Presenter:John Kaliski (Minnesota State University)
John’s purpose of his research is to capture some student behavior from their Learning Management System (LMS).
John proposes to dramatically expand monitoring of student learning behaviors online. He wants to offer a huge suite of tools to make raw data more useful (statistics, data mining, business intelligence). Two systems are already commercially available.
He wants a learning environment that is adaptive, but doesn’t have to adapt to all 200+ students at the same time.
Why “Internal Combustion Engine” as the title of the presentation? It is a somewhat loaded term that has both positive and negative implications for society. Likewise, introducing new architecture and technology for student behavior monitoring has both positives and negatives. Positives include mass customization, adaptive learning environments, large classes, improved retention, and assured learning reporting automation. Negatives include perceived (and actual) invasions of privacy–students find it creepy–as well as the fact that there are unintended consequences. Ethics of using such a tool are somewhat unclear.

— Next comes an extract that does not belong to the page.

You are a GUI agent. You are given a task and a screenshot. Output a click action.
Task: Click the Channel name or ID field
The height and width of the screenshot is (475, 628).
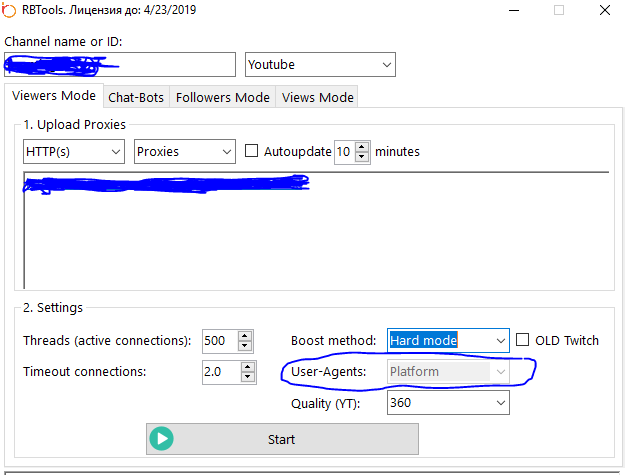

LMS systems today give a core dump of raw data with no real analysis built in.
John’s new tool includes the same raw material found in LMS data. However, he also borrows ideas from Google Analytics and other tools. Data is collected at the event level–keystrokes and mouse activity. It also tracks hyperlink activity and how much of the content is viewable on the screen as well as how long it is on the screen. Huge amounts of data are collected–200,000+ records from 400 users in one month.
Raw data by itself is meaningless without context. The instructor communicates with the system what the expectation of the learner is. It measures for the alignment of learner activity and instructor expectations. For instance, when the instructor is working on a course objective, student traffic patterns on the online course components should increase. This system refines itself over time, especially for instructors that teach the same course repeatedly over time.